Your Health

Facing fears helps shyness, experts say

As many as 50 percent of people describe themselves as being shy, an increase of 10 percent from 10 years ago, according to a study done by an assistant of Philip G. Zimbardo who has studied shyness for 25 years.

"Shyness is on the rise, and we don't know where the horizon is," Zimbardo said in a Sept. 14 San Francisco Chronicle article. Zimbardo, who is a Stanford University professor, started the Shyness Clinic at Stanford in the late 1970s to help stop the "alienation that is breaking the fabric of social life."

The clinic, to which Zimbardo is now a consultant, is run by psychologist Lynne Henderson after the clinic moved to Menlo Park and Portola Valley in 1982 due to the demand for its services.

"Technology, automation in the workplace and the competitive nature of our society are the main reasons for the increase in shyness," Henderson said. "Technology is a means of avoidance. E-Mail allows people to interact less."

According to psychologist Marsha Hardaway-Burke of the Parent Education Group, shyness can be caused by a number of things.

"Shyness is a learned response," said Burke who wants to help parents become aware of shyness. "It usually is caused by a traumatic experience of rejection or embarrassment. Shyness is caused by environment, and we have found that it is not genetic.

"The signs to watch out for are a fear of being rejected or a child who is fearful of playing, participating in after-school activities or who doesn't make friends easily."

According to Henderson, the Shyness Clinic helps patients by putting them in the situation that scares them the most.

"When we work in groups we help them role-play a situation," Henderson said. "It could be saying, 'Hello' to someone or having a four-minute conversation with a stranger.

"We want them to practice dealing with their fear."

Patients attend 26 two-hour sessions spread over a six-month period.

"For the first couple of weeks we go through private screening to find out more about them," Henderson said. "We want to find out if they show any symptoms that go along with shyness like depression or general anxiety.

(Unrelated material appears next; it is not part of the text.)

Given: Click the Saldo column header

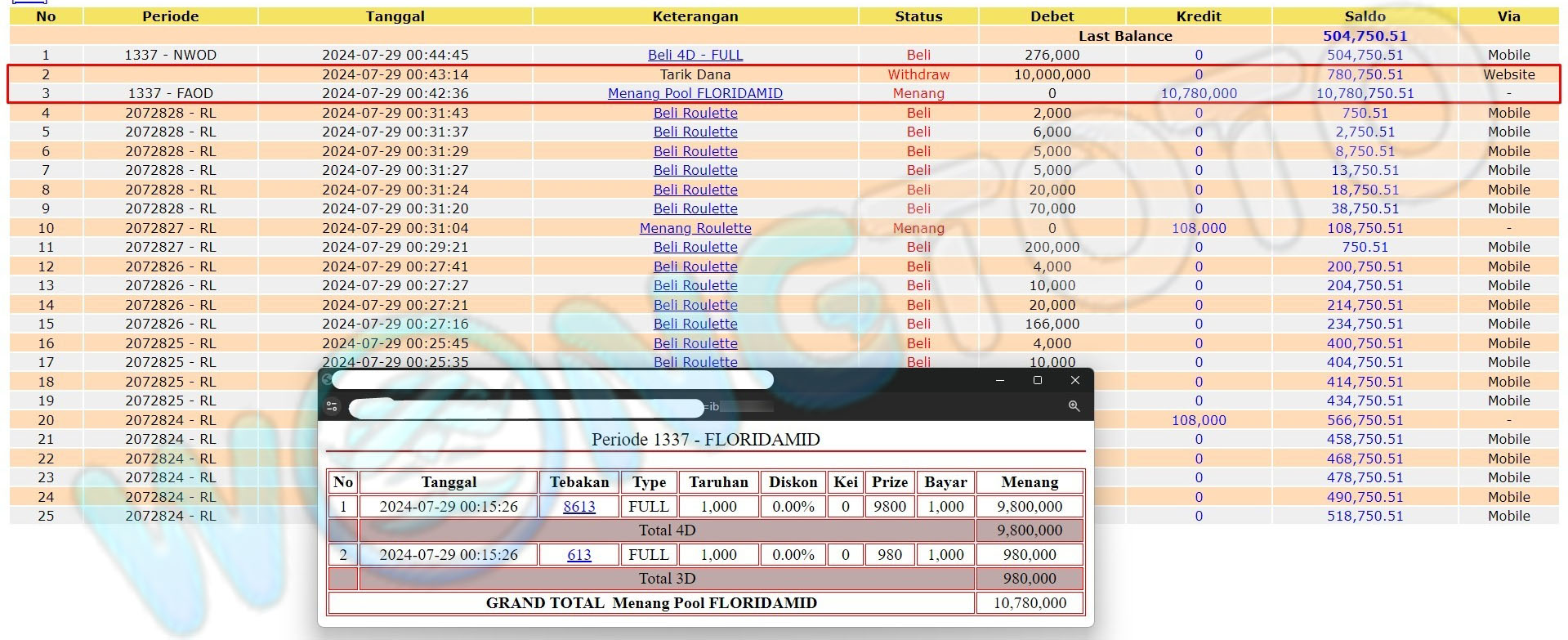Looking at the screenshot, I should [x=1365, y=16].
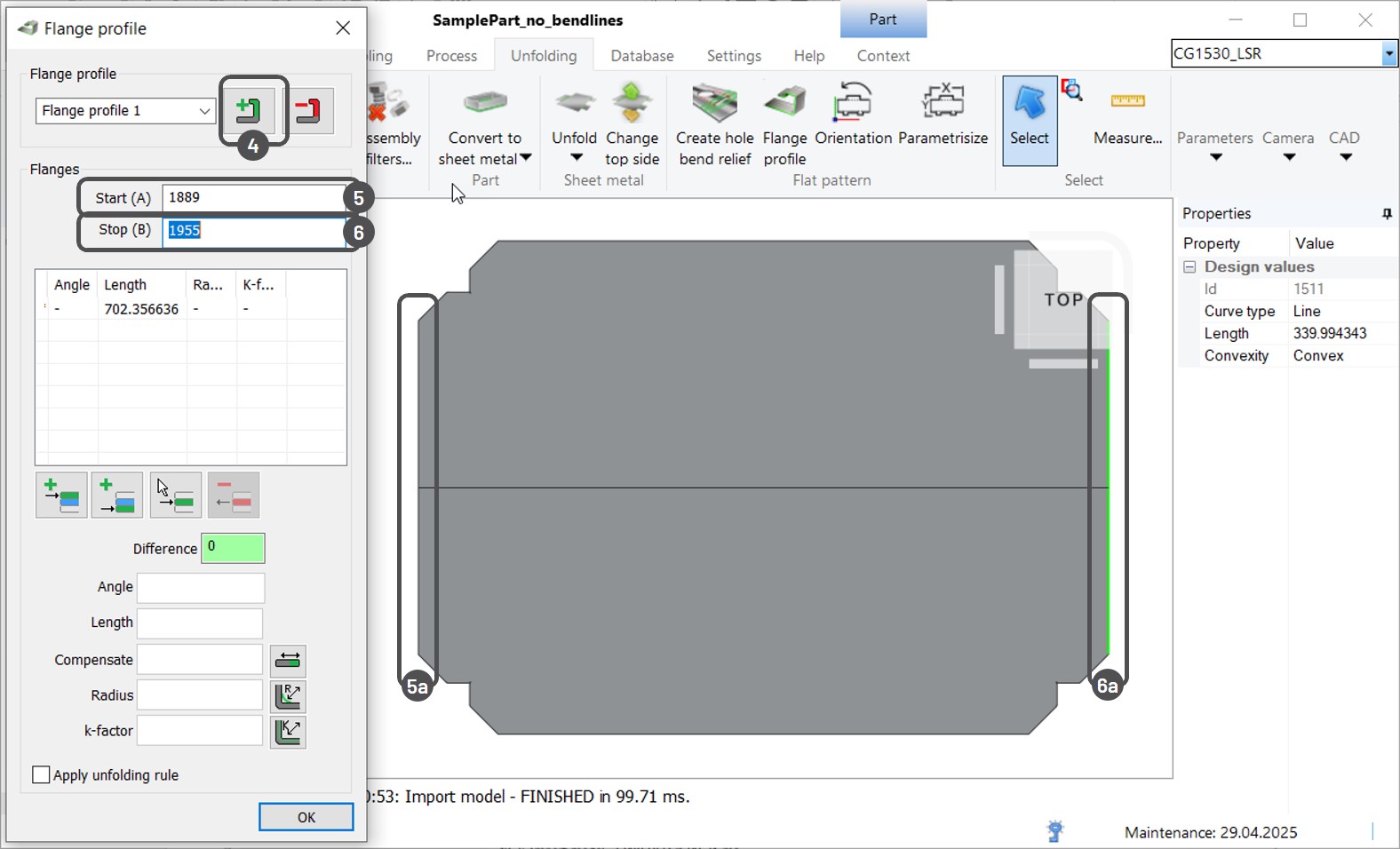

We want to show (patients) that we work together with them."

After the individual screening sessions, patients are put into groups of four to eight people to role-play their scariest situations.

"We bring other people into the groups to help them role-play so they can deal with strangers," Henderson said.

"After patients leave they are definitely less avoidant," she said. "We give them a bag of tools they can use in social situations."